È stato da vecchio film del Novecento l’arrivo di Kim Jong-un a Pechino, invitato da Xi Jinping alla Parata per l’80°anniversario della Vittoria cinese nella guerra di liberazione dall’occupazione giapponese. Il Maresciallo nordcoreano ha viaggiato in treno da Pyongyang, sul suo convoglio corazzato che per il peso marcia a una media di 60 chilometri orari: quasi un giorno in carrozza per uno spostamento che con l’aereo richiederebbe meno di due ore.

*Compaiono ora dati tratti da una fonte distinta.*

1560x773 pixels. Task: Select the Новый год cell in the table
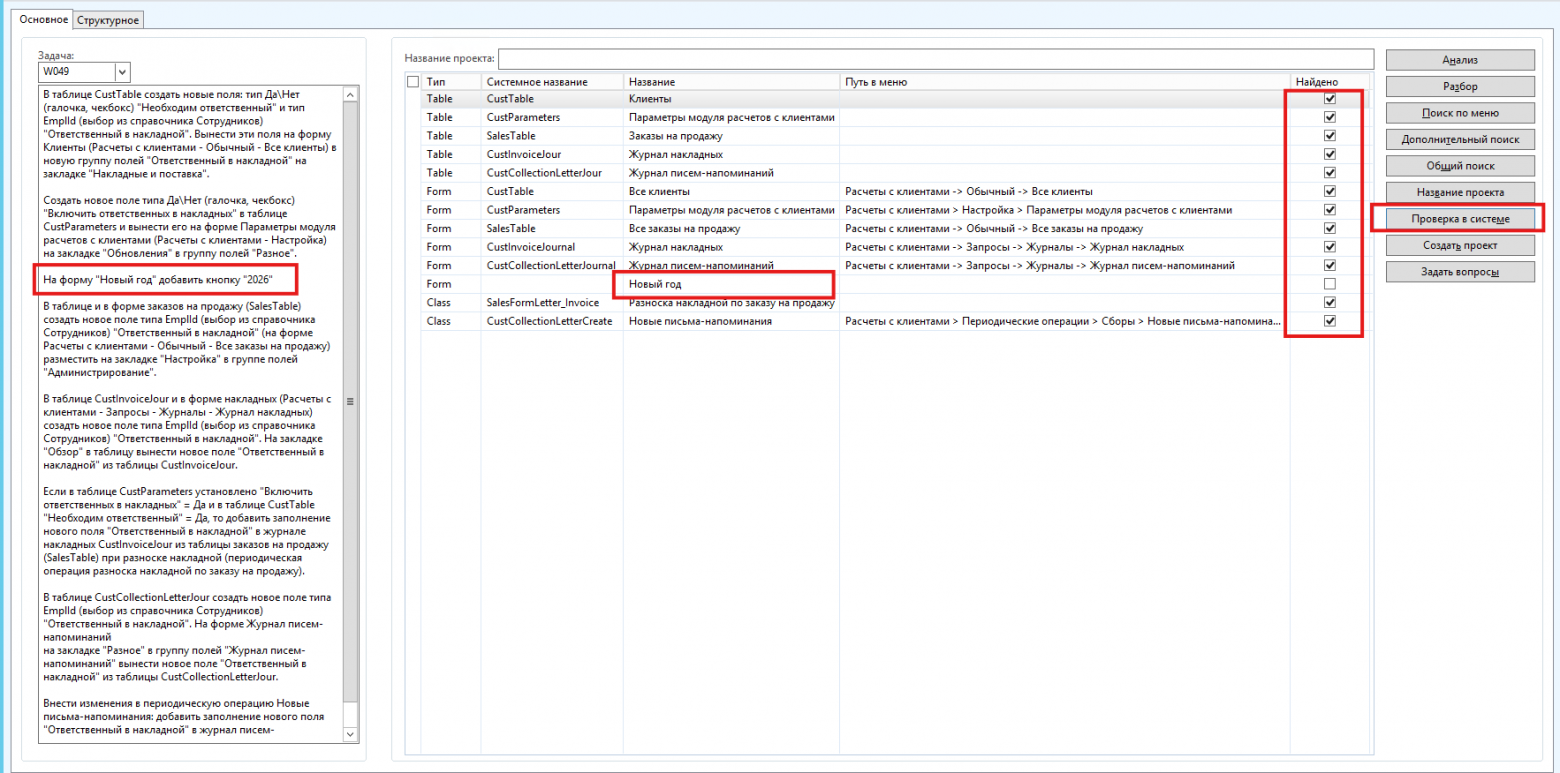(730, 284)
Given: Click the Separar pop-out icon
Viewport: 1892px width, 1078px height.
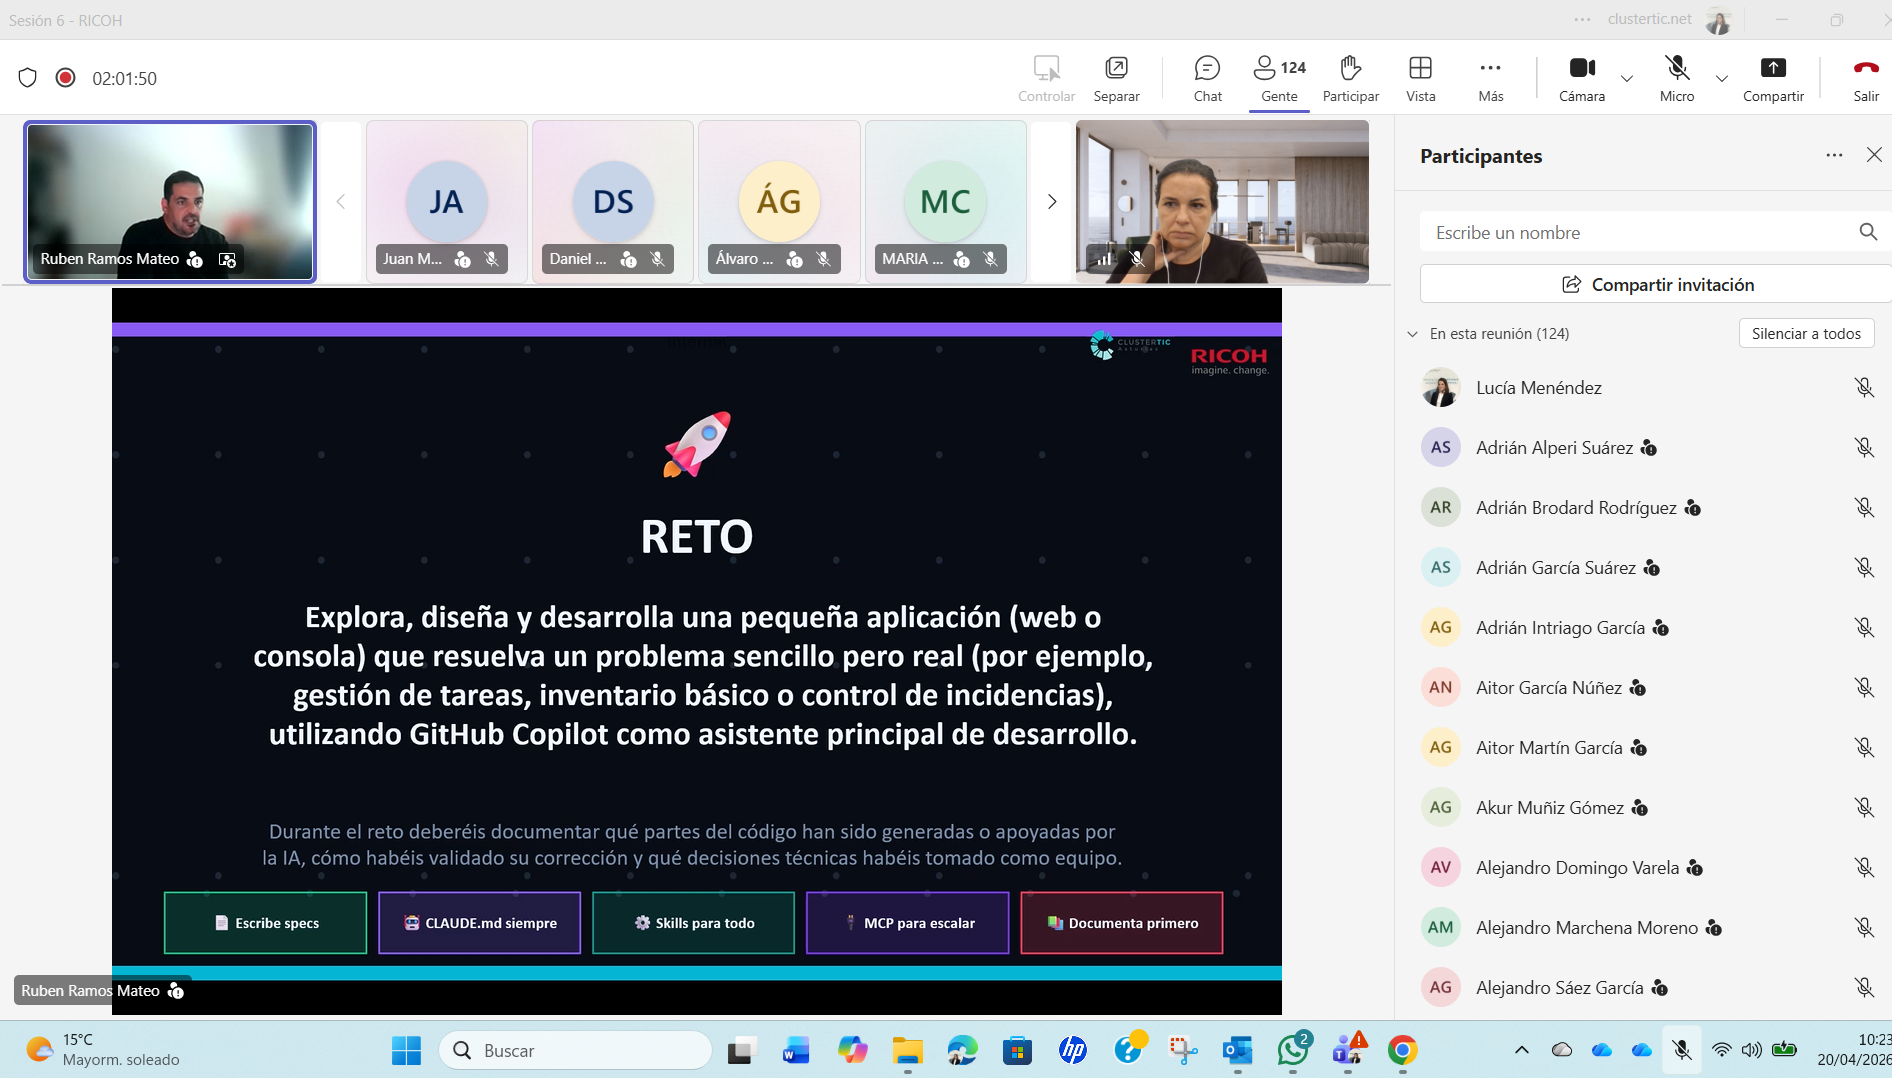Looking at the screenshot, I should pos(1116,78).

La partenza, lunedì, era stata tenuta segreta dal regime, ossessionato dalla sicurezza. Oggi la propaganda nordcoreana ha diffuso alcune foto che ritraggono il leader sorridente nella sua carrozza-ufficio, mentre discute con la ministra degli Esteri Choe Son Hui e un altro dignitario. Sul tavolo un computer portatile chiuso, un grosso portacenere a portata di mano (Kim fuma sempre come una ciminiera), un pacchetto di tovagliolini di carta, una lampada con paralume adornato da pendenti in stile Anni Trenta del secolo scorso, poltroncine in legno e pelle, pareti dello scompartimento ricoperte in legno, pesanti tende blu con nodi dorati ai finestrini. In un’altra immagine, Kim fuma fuori dal treno, affiancato da personalità del seguito: sulla carrozza spicca il fregio con il sigillo di Stato.